TASK PROMPT: Count the lines in the data below that contain the string "perform", matching case exactly, and reply with that number alone.

INFORMATION SHOWN:
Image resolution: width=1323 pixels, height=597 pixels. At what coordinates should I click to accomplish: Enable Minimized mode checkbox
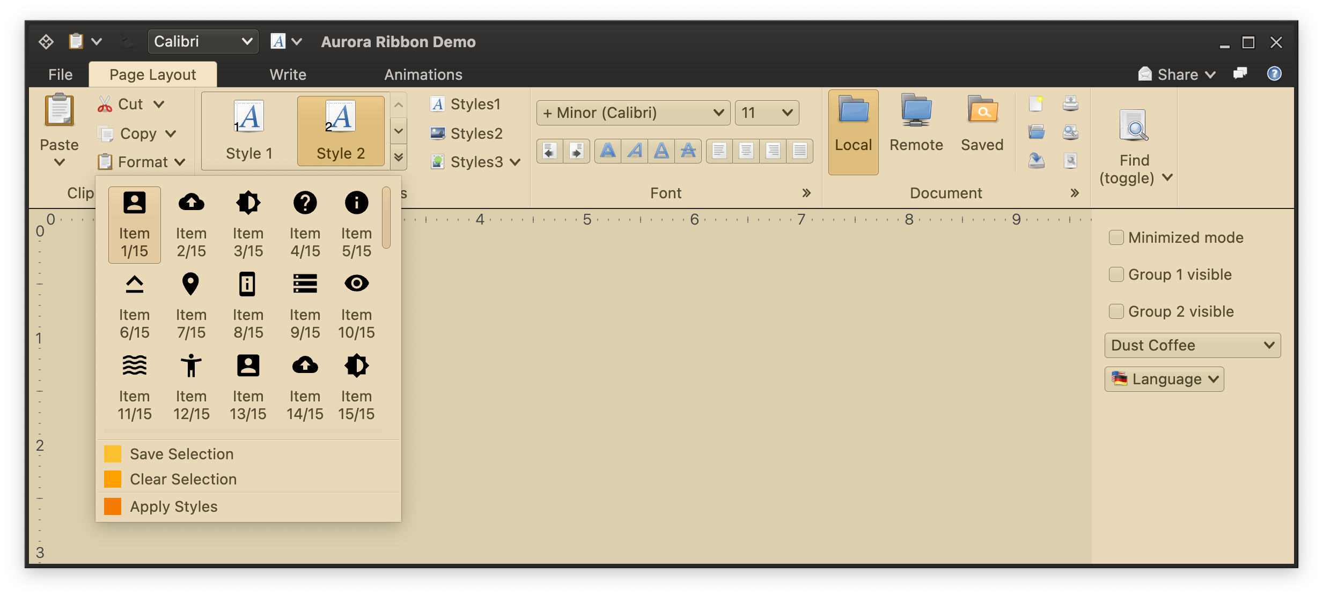click(x=1116, y=237)
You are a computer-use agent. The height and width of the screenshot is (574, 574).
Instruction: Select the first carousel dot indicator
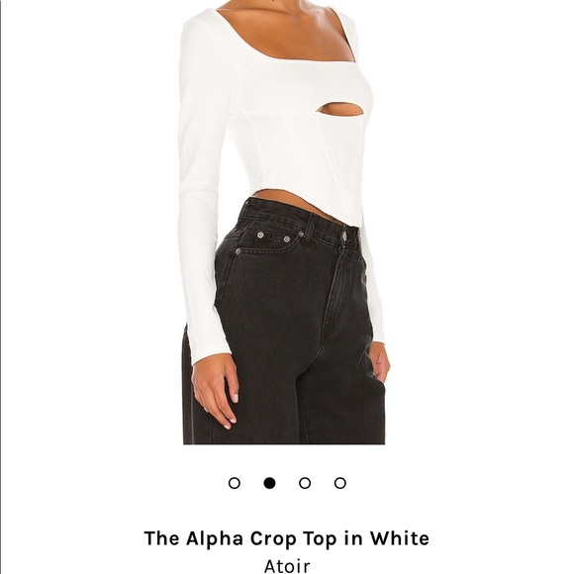pos(235,483)
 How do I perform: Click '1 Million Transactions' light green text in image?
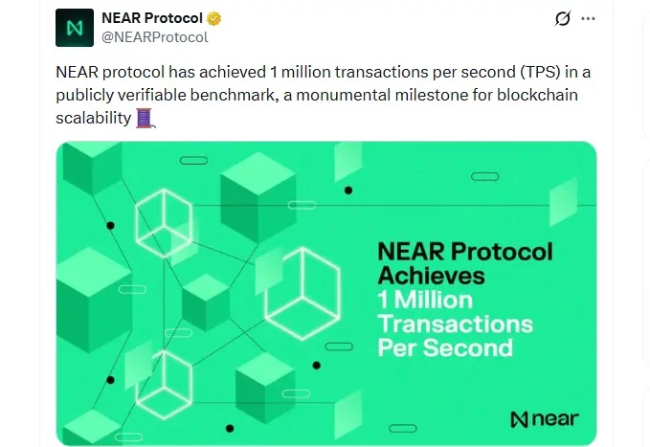(454, 311)
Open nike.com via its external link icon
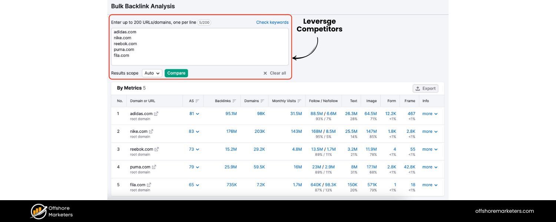 [151, 131]
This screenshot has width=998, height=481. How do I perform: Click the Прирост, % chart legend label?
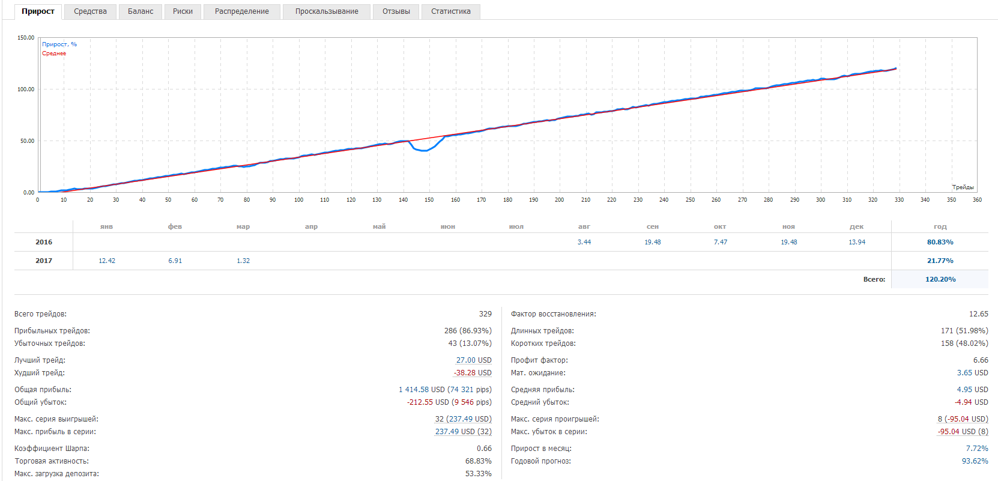click(59, 44)
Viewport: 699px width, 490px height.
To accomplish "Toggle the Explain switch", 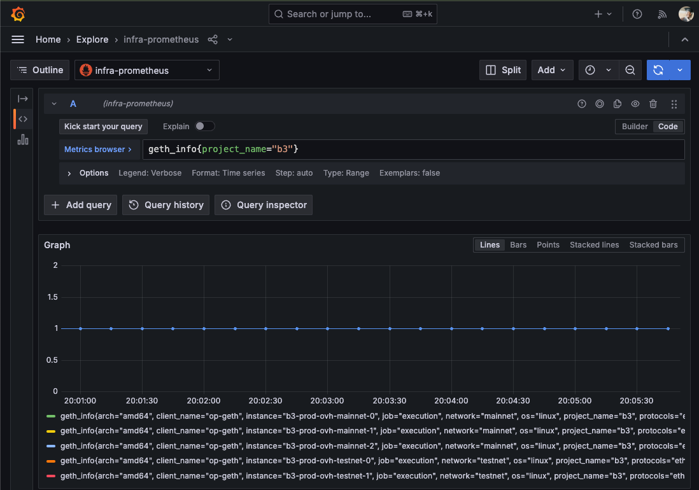I will [204, 126].
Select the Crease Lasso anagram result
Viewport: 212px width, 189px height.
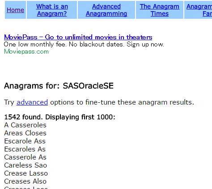[x=26, y=173]
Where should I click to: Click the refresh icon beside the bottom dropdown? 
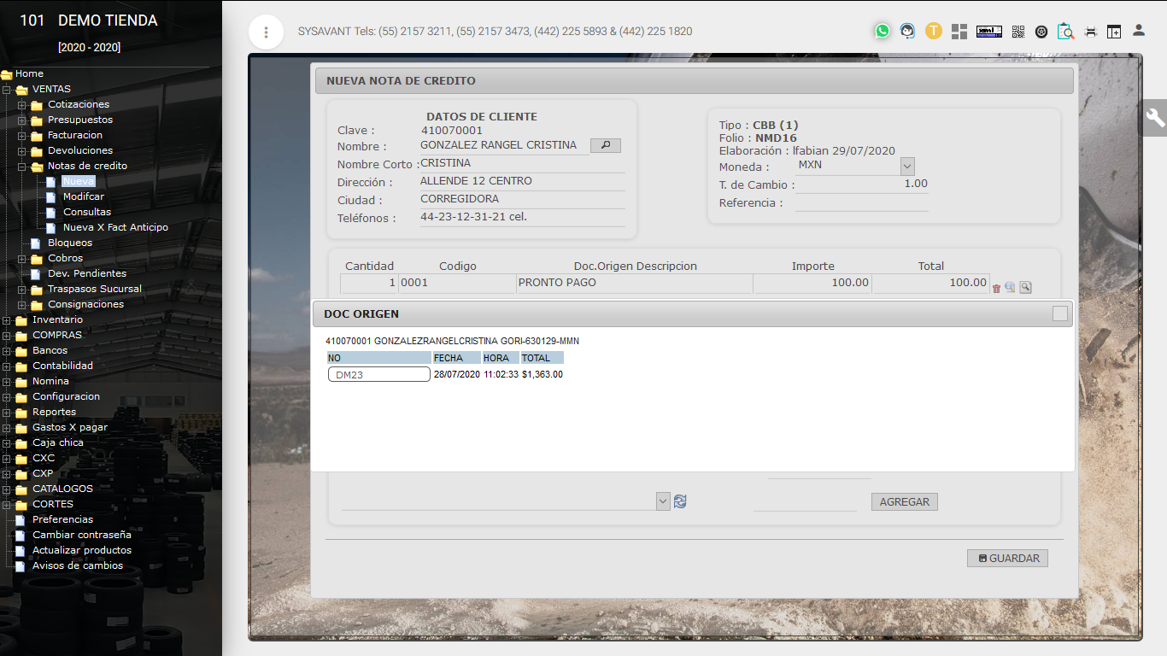click(680, 501)
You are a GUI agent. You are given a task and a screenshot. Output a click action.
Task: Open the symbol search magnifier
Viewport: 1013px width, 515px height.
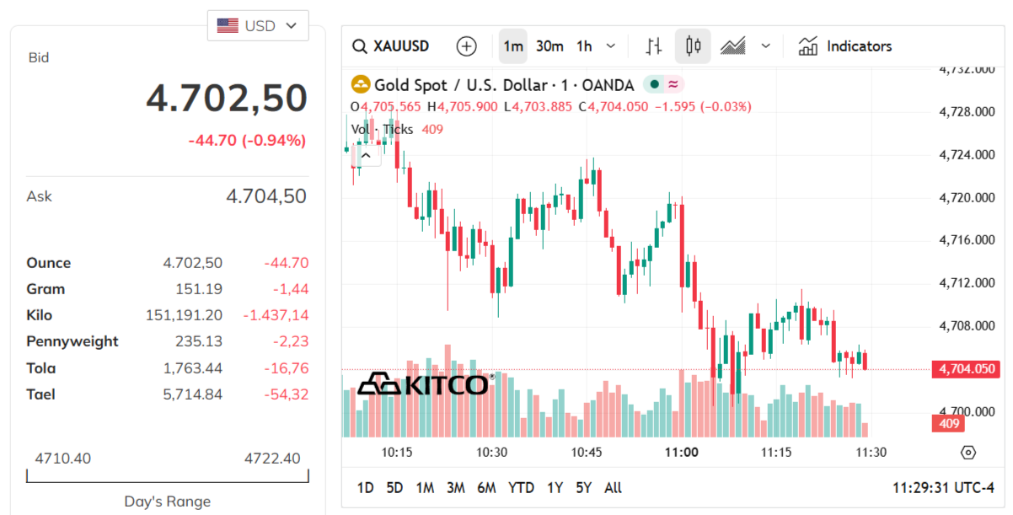point(360,46)
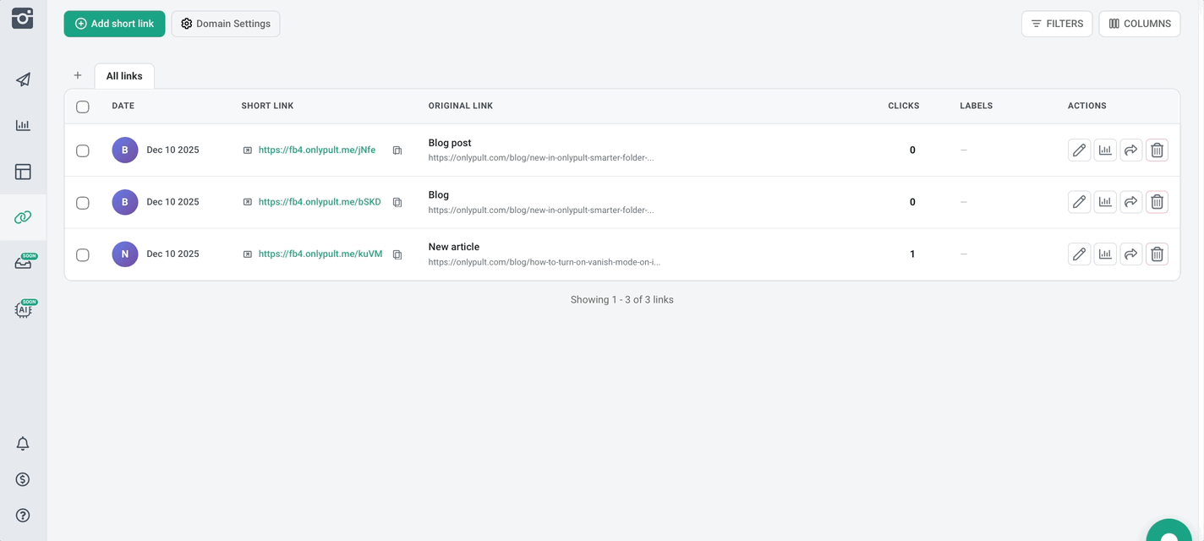The image size is (1204, 541).
Task: Open notifications via the bell icon
Action: click(22, 443)
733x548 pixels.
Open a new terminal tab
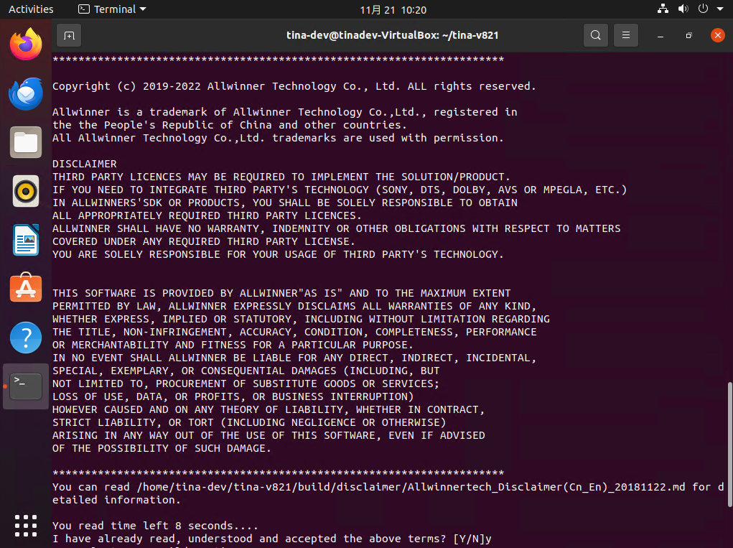[69, 34]
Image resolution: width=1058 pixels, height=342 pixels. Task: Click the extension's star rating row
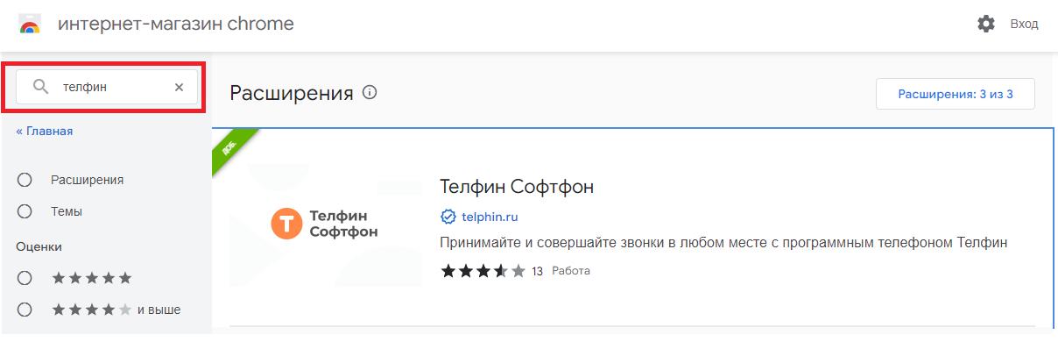483,271
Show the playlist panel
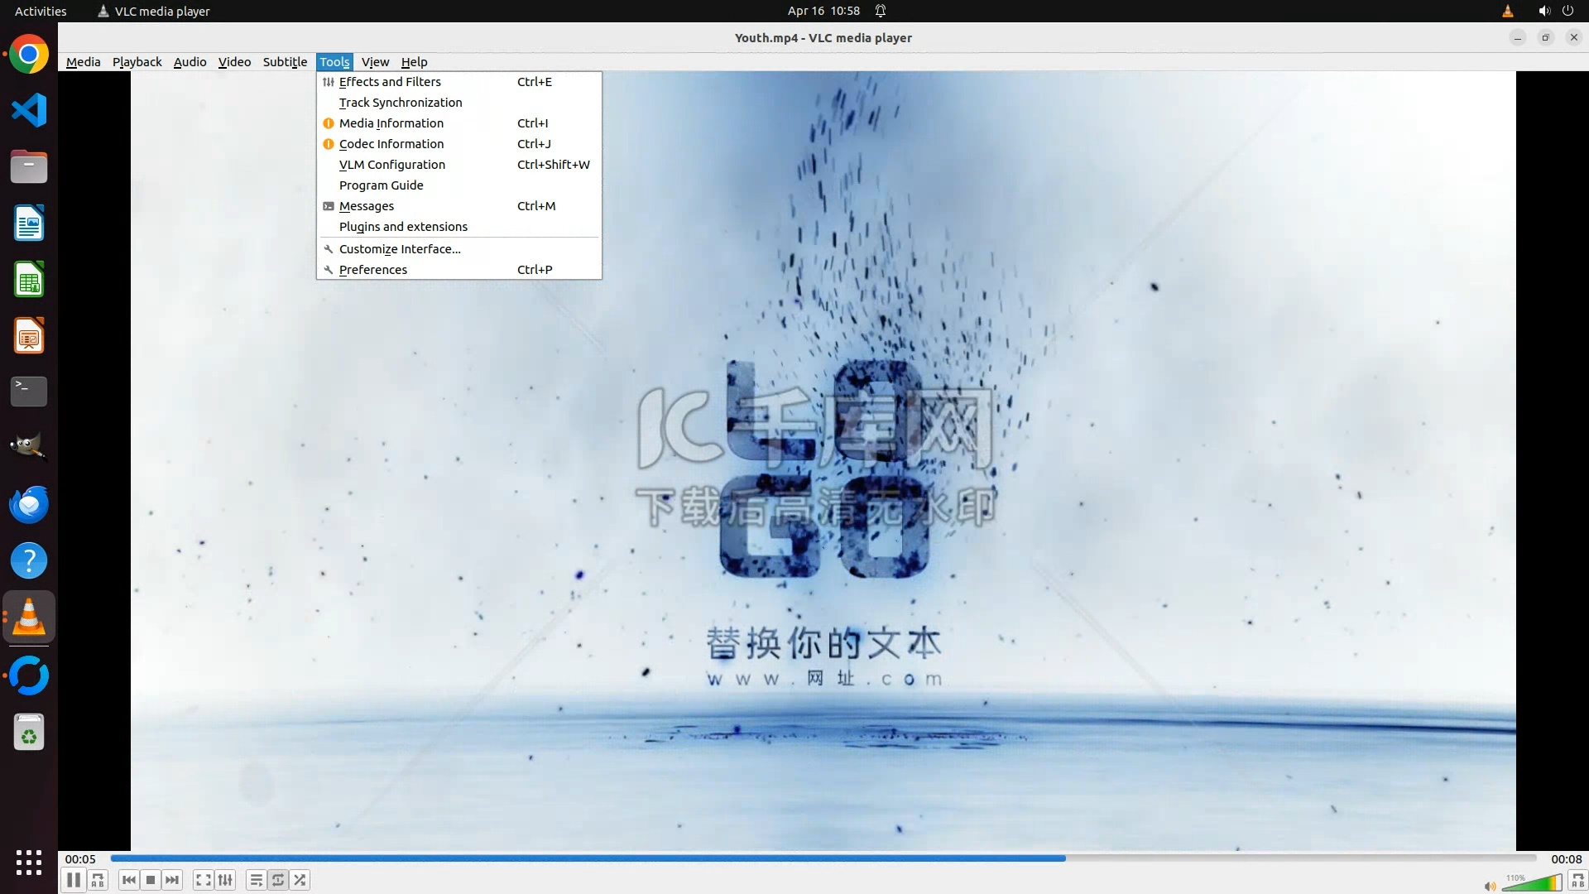Screen dimensions: 1589x894 pyautogui.click(x=256, y=880)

SOLUTION: 2